Ports throughout Europe have been hit hard by the current Covid-19 pandemic. This can be seen clearly in the recently published volume statistics from Europe’s largest ports. They are also feeling the knock-on effect of cancelled calls – in many cases up to 30 per cent. In contrast, the Port of Gothenburg has increased its container volume, there have been no cancelled calls, and none are planned.
Figures published by the port authorities reveal that container volumes at the 10 largest ports in Europe fell by an average of five per cent during the first quarter compared with last year. In contrast, container volumes at the Port of Gothenburg increased by eight per cent during the same period.
“The European trend is striking although at the same time we are particularly proud that thanks to our consistently high level of customer service and a flexible and developed product offering we have emerged unscathed,” said Dennis Olesen, chief executive of the container terminal operator APM Terminals Gothenburg.
According to Elvir Dzanic, Port of Gothenburg chief executive, the open approach adopted by Sweden to the world, and the fact that Swedish industry has continued to export during the Covid-19 pandemic, are further factors that make the Port of Gothenburg the exception in the European port statistics table.
“We offer a wide range of services, a highly efficient rail infrastructure, and the capacity to remain sustainable even more testing times. Freight flows from all over the country are being concentrated increasingly on Gothenburg as companies reassess their logistics concepts.”
No cancelled calls in Gothenburg
Large numbers of calls by ocean-going vessels were cancelled at European ports during the first quarter, disrupting freight flows. In Gothenburg, no direct calls have been cancelled – services to and from Asia using the world’s largest vessels have continued, week in, week out.
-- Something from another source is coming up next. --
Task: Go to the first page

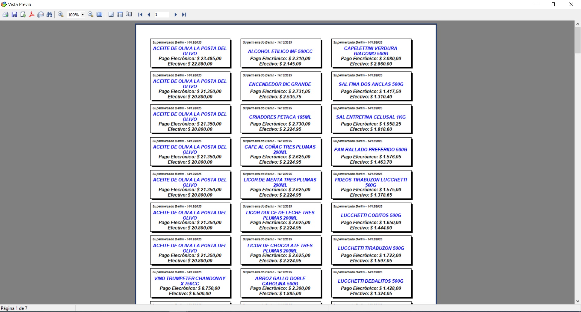Action: point(140,15)
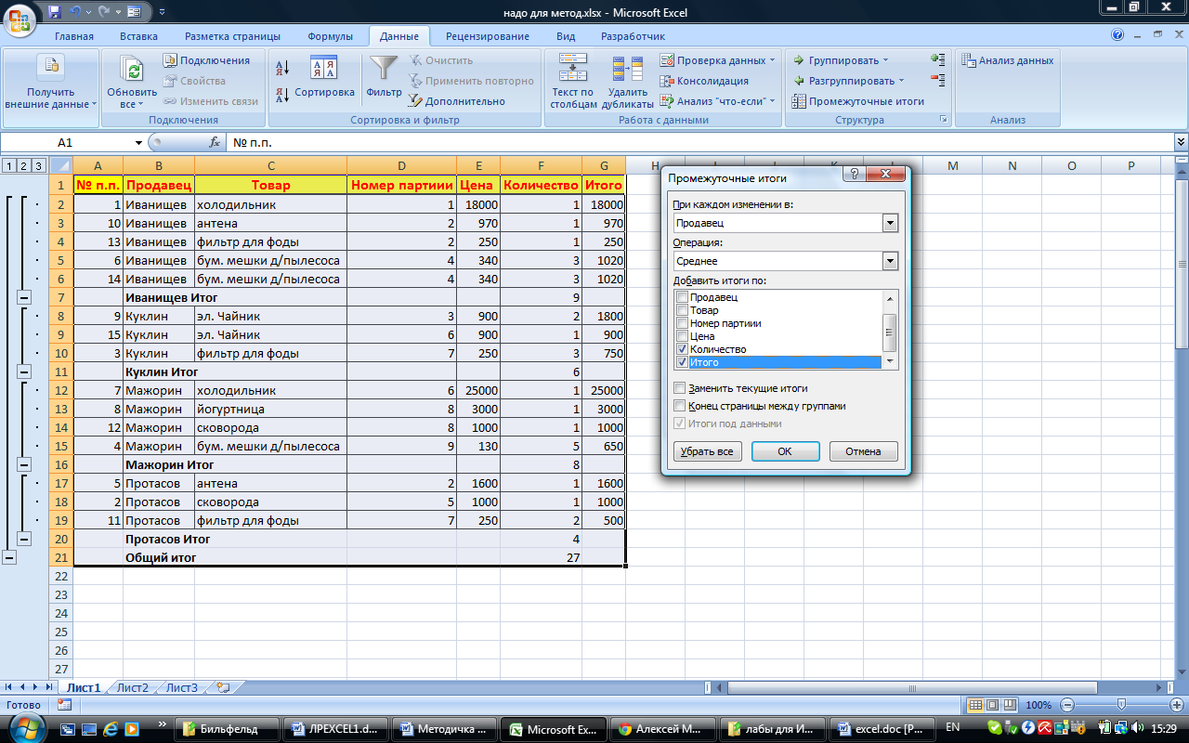This screenshot has width=1189, height=743.
Task: Open the Операция function dropdown
Action: (x=890, y=261)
“Weekly services between Gothenburg and Asia have proved to be the most important lifeline for Swedish imports and exports. Ensuring traffic continues without disruption is vital. And we also see more goods able to become rail born and move through Gothenburg, which is reassuring as it brings continuity to Swedish trade with the world,” said Dennis Olesen.
Despite the difficulty of predicting when the Covid-19 pandemic might end, Elvir Dzanic is upbeat about the future, both for the port in general and for container traffic in particular.
“As we were among the first to react to the Covid-19 pandemic, with quick, decisive measures early on, we were able to assure access to this major freight hub, allowing us to stay focused on the road ahead. Together with the other companies at the port we are working ceaselessly to satisfy the needs of the market through a series of key initiatives, including deepening of the fairway, enhancing transshipment potential, and expanding the port’s rail concept, which is already one of the most successful in the world,” said Elvir Dzanic.